## SOURCE
-*-*-

CFD Online Logo CFD Online URL
www.cfd-online.com
[Sponsors]
Home > Forums > Software User Forums > OpenFOAM

OpenFOAM, progress in academia and industry, after 13 years' effort

Register Blogs Community New Posts Updated Threads Search

Like Tree5Likes
  • 2 Post By elvis
  • 3 Post By hjasak

Reply
 
LinkBack Thread Tools Search this Thread Display Modes
Old   October 22, 2017, 11:43
Default OpenFOAM, progress in academia and industry, after 13 years' effort
  #1
Senior Member
 
Dongyue Li
Join Date: Jun 2012
Location: Beijing, China
Posts: 838
Rep Power: 17
sharonyue is on a distinguished road
Dear OpenFOAMers,

After OpenFOAM was released in 2004 as a open-source free CFD code, it has been 13 years. By 13 years' effort, OpenFOAM has been the largest open-source CFD code all over the world AFAIK. Thanks to the pioneers (Henry Weller, Hrvoje Jasak, etc.), more and more models and algorithms were included in OpenFOAM. More and more organizations are developing and releasing their own code based on OpenFOAM.

However, as the largest open-source CFD code, I would not say OpenFOAM is the easiest code to use. Obviously OpenFOAM is that kind of code you can hardly master, or even hard to learn, if you know only a little bit about CFD theory. Easy to Use and Flexible Tailor-made sounds to be opposite in nature. This is further justified by the commercial software and open-source CFD code. The commercial codes try the best to make CFD as simple as possible (with GUI, automatic model selection, comprehensive documents, etc.) with expensive license fee. But you never expect OpenFOAM, or other open-source CFD code, to have a hand-by-hand tutorials.

-*-*-

## DATA PROVIDED

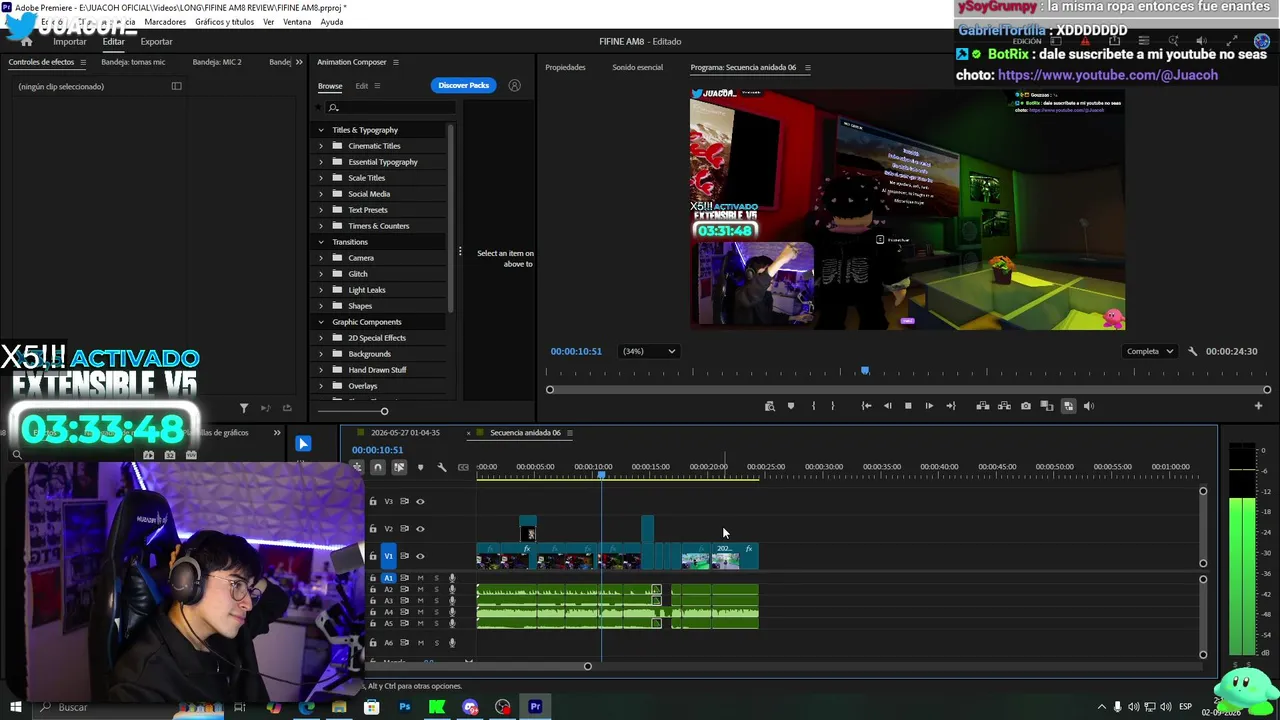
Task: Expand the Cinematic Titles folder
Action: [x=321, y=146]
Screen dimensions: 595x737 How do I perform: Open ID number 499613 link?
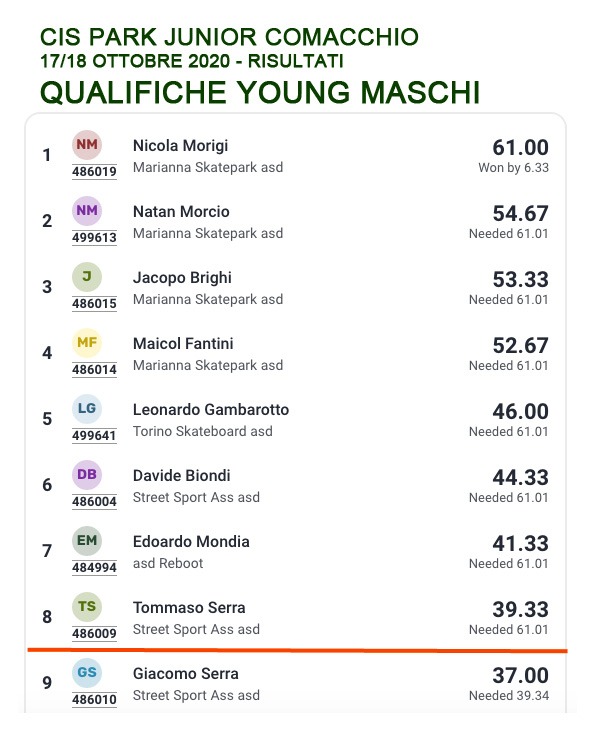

-*-*-

## TASK 1
Summarize the OpenFOAM forum post in two sentences.
## TASK 2
Please duplicate the passage of the OpenFOAM forum post starting at "After OpenFOAM was" and ending at "based on OpenFOAM.".
## TASK 3
Carry the OpenFOAM forum post forward, writing what comes after its final sentence.

## TASK OUTPUT 1
OpenFOAM was released in 2004 as free, open-source CFD code, and over 13 years it has become the largest open-source CFD code as far as the writer knows. More and more models, algorithms and organizations' codes have built on it, yet it is not the easiest code to use: it is hard to learn without CFD theory and lacks the simplicity and comprehensive documents that commercial codes provide for an expensive license fee.

## TASK OUTPUT 2
After OpenFOAM was released in 2004 as a open-source free CFD code, it has been 13 years. By 13 years' effort, OpenFOAM has been the largest open-source CFD code all over the world AFAIK. Thanks to the pioneers (Henry Weller, Hrvoje Jasak, etc.), more and more models and algorithms were included in OpenFOAM. More and more organizations are developing and releasing their own code based on OpenFOAM.

## TASK OUTPUT 3
Based on the contradiction discussed above, personally speaking, I see a distinction, or a barrier. Most of the industrial engineers prefer to use commercial codes, in which they can easily launch any CFD simulations and the algorithm is quite robust. I am not a subjective person, but I think every one here would agree that ANSYS Fluent, for example, is more robust than OpenFOAM (It should be stressed here that I am not advocater for ANSYS Fluent, but rather to admit a truth). Instead, in academia, most of the researchers prefer to use OpenFOAM, in which they can verify their algorithms and mathematical models.

The question arises. After 13 years' OpenFOAM developing, do you see the possibility OpenFOAM (or other free CFD code) will seize the whole academic and industrial market?


BTW, as a Chinese, I would say there is still a long way for a open-source CFD code to win both in industry and academia, at least in China.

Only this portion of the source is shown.